### Supplied text
*** Begin section ***

I Went Dancing With Red Bull Last Weekend
The Dance Your Style competition made an entire audience move for one night only.
By Charlotte Barnett
Photos by Morganne Boulden

Published
The energy was kinetic at Webster Hall this past Saturday as the Red Bull Dance Your Style street-dance competition landed for its first-ever New York event. The crowd gathered early, with the eager front few rows of audience members seated on the ground around the perimeter of the dance floor while DJ Tim Fields warmed up the crowd from the stage. Veteran dancer-choreographers Storm Debarge and Comfort Fedoke got the ball rolling as dynamic hosts of the Takis, DoorDash, and Metro PCS-sponsored event, which they were obliged to shout out. Dancers aren’t usually the first athletes to land brand sponsorships, so it was charming to be at a dance event that could lean into a corporate capitalistic aesthetic. “It’s going to be insane,” the girl next to me, who dances hip hop just “casually, for fun,” informed me. She and her friends were fans of Ladies of Hip Hop, a non-profit organization set to perform that evening with the LA-based women’s dance collective THECouncil.

*** End section ***

### Extracted records
*** Begin section ***

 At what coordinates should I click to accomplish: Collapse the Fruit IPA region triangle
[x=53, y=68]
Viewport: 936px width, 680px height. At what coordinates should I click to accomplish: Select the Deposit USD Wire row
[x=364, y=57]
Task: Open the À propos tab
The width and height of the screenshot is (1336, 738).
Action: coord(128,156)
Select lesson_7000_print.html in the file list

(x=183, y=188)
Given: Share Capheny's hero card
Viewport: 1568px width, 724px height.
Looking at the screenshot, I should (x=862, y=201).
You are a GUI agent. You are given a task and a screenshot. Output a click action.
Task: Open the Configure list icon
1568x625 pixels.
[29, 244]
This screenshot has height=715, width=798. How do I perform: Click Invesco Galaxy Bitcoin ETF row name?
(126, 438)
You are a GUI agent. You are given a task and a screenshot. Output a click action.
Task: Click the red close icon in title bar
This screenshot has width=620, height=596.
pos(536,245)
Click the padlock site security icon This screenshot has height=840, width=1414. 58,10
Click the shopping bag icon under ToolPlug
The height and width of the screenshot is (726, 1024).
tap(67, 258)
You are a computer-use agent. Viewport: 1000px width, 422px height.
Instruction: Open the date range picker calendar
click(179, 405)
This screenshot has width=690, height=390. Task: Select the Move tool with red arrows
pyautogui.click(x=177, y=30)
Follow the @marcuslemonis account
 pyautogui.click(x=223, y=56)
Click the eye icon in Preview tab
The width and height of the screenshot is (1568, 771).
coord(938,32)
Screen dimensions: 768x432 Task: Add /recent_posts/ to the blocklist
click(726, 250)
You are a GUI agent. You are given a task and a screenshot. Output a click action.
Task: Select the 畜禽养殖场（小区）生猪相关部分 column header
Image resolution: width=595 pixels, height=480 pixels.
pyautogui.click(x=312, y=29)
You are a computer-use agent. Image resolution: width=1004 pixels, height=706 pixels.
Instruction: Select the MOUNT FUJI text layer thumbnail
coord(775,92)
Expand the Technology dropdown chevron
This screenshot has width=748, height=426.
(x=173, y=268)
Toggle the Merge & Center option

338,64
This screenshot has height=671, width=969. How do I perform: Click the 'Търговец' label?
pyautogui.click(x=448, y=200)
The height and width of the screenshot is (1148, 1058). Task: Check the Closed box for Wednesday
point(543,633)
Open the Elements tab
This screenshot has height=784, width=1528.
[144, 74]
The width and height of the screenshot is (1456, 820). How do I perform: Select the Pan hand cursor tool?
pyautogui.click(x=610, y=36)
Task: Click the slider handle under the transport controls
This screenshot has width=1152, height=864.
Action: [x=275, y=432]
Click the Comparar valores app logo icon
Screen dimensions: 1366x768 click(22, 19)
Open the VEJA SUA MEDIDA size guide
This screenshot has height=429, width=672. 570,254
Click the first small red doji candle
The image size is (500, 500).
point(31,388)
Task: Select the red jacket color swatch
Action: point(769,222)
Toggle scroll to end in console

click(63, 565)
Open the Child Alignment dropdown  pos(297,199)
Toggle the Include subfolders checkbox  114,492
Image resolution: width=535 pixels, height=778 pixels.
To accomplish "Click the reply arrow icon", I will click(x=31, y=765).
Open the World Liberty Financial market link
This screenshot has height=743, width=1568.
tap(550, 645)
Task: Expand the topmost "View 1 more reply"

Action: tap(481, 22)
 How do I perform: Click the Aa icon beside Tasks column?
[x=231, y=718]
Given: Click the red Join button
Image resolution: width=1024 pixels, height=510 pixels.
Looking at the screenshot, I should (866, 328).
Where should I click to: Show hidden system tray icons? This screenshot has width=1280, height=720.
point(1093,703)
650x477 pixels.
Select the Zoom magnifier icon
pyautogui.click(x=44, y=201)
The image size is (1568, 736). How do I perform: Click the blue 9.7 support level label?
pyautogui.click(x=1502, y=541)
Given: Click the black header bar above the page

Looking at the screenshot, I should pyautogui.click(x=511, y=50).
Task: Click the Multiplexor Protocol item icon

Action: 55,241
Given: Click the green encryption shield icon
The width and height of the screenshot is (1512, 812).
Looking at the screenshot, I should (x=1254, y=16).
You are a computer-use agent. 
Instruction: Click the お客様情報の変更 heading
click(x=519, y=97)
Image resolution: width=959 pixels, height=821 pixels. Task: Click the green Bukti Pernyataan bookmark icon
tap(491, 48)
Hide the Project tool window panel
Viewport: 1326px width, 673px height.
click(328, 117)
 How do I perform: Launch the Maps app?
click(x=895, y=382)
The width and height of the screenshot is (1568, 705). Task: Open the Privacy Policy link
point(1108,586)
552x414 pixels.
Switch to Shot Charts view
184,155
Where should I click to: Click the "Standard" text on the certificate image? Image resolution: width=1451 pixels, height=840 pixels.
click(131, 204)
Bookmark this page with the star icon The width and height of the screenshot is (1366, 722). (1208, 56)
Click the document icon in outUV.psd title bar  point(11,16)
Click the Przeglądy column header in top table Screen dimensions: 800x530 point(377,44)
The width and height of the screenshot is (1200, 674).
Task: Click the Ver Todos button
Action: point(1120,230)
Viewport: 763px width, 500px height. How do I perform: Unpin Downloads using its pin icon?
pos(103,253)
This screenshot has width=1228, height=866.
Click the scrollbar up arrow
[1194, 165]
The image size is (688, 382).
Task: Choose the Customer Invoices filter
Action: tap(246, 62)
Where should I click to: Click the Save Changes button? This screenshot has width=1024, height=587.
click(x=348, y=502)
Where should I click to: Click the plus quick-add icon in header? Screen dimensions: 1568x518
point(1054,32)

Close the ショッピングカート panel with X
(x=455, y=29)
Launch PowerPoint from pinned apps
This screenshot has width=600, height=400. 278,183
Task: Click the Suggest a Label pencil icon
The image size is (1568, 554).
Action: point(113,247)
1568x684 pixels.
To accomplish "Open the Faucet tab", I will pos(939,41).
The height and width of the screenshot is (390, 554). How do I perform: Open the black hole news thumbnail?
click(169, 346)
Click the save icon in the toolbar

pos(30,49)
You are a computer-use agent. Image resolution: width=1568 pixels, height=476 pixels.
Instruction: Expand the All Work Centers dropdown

*** End section ***

### Problems to solve
- a) In the Dance Your Style article, who warmed up the crowd from the stage?
- b) Carry the article about the Red Bull Dance Your Style night at Webster Hall forward from its final sentence.

### Responses per task
- a) DJ Tim Fields.

- b)
The rules of the battle-format competition were simple: one dancer stands on the red side and one stands on the blue side. They each have two rounds to improvise in any style of their choice. The audience then votes by holding up a light-up wristband, which could be set to red or blue, and Debarge and Fedoke announce the winner after eyeballing the prevalence of either color. An inaccurate democratic method that put a lot of pressure on how crowd-pleasing the dancer’s moves were. And for people like me (underdog-enthusiast), picking which of the talented dancers was subjectively more talented was a particular kind of torture. Every dancer ate, every dancer was good.
Like, really good. Each dancer was technical, stylistic, and charismatic in their own way. The variety of styles kept the crowd entertained with constant originality—voguing vs. hip-hop, krumping vs. flexing, locking vs. litefeet. Brea, a cool-girl dancer from Georgia dressed in baggy jeans, a grey sweatshirt, pink braids, and tiny pink-lensed sunglasses, was a particular crowd favorite with her blend of afrobeat footwork and showstopping death drops. A dancer named Murkyy locked with insane and impeccable control, but lost out to a dancer who worked the audience a bit more. A stunt-savvy dancer who goes by Arsenal was another fan favorite. An evening highlight was during Arsenal’s round in the quarter-finals, where he (never stopping his fancy footwork) grabbed a water bottle from an audience member, used it to prop up his phone, and invited his competition, a dancer named Stepz, to dance with him for a video. Always be filming content, people! It was extremely cute—they hugged after like old friends and the crowd went wild.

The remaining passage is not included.